Orchestration of the operation is being attributed to Chechen separatist leader Doku Umarov, a key figure in British-linked schemes for a North Caucasus emirate, to secede from Russia. (See "Russia's North Caucasus Republics: Flashpoint for World War," by Denise Henderson and Rachel Douglas, in EIR of September 10, 1999, for a profile of these operations during the Second Chechen War, in connection with Lyndon LaRouche's "Storm over Asia" video on the British-driven destabilization of Eurasia.)

The TV reports showed the locations along Kutuzovsky Prospect in Moscow, along which official motorcades travel, where explosives had already been stashed for the hit. According to First Channel's report, the scheme was only one of several attempts on Putin's life over recent years. Cited in the broadcast were foiled attempts in Azerbaijan in 2001, Kislovodsk (Stavropol Territory, near the North Caucasus) in 2008, and Novgorod in 2009. The First Channel report summarized, "The terrorist war against Russia, which began in the 1990s, continues, despite some successes of our security services, and the extremists openly name their main targets: Vladimin Putin has been number one for them for a long time."

Naturally the international press and Russia's own liberal media promptly mocked the announcement of the assassination attempt as a pre-election stunt. Even western-funded polling agencies such as the Levada Center are projecting a vote of 60 or even 65% for Putin, to win in the first round of the election on March 4.
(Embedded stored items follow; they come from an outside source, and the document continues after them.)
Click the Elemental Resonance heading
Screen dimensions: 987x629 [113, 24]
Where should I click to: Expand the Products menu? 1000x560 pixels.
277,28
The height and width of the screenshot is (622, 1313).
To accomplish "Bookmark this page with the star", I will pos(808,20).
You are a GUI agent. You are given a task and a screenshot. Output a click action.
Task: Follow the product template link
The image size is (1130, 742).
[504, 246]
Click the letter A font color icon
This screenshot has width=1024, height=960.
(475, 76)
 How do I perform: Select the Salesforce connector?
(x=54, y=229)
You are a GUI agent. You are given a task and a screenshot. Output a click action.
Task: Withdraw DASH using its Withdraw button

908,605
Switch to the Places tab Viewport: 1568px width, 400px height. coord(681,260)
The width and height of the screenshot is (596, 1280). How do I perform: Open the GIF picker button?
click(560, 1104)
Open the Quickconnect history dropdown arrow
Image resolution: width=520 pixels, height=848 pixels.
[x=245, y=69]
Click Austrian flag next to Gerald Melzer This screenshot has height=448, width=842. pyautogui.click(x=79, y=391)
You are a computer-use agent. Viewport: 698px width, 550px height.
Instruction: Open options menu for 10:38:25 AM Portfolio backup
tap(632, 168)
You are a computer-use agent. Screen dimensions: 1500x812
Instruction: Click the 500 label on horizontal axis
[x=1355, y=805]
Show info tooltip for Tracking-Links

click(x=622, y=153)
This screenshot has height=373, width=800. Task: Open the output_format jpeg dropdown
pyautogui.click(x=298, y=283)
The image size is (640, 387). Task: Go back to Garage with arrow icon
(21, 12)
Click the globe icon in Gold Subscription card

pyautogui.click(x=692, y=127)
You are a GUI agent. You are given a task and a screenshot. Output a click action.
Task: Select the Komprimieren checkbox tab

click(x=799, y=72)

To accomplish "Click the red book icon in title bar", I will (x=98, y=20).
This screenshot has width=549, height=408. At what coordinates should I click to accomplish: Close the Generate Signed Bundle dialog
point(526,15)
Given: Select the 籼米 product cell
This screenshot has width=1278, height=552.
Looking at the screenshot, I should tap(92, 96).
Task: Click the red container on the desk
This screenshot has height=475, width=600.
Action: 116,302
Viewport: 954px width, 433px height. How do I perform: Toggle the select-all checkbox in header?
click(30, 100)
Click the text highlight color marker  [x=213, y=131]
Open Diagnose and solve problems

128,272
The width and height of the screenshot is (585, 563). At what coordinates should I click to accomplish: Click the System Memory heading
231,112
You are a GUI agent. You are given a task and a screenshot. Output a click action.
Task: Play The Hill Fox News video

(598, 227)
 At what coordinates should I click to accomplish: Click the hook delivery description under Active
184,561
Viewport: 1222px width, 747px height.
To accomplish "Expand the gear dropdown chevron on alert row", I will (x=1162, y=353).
But British strategists are shameless in proclaiming Putin's prospective Presidency to be illegitimate. London-based exiled Russian zillionaire Boris Berezovsky made headlines yesterday with an interview in Israeli daily Ha'aretz, where he said that Putin will meet the fate of Muammar Qaddafi through a violent revolution. Chatham House, the Royal Institute of International Affairs, is preparing the Feb. 29 release of a 50-page report on Putin's regime being "corrupted and unreliable," according to their pre-announcement. Some of the British- and U.S. Project Democracy-backed opposition layers are planning mass street actions for immediately after this Sunday's Russian election. As Prof. Igor Panarin drove home in his report to the Schiller Institute conference in Berlin on Feb. 25 (to be published in an upcoming issue of EIR), "London [is] Russia's enemy — its unique historical enemy."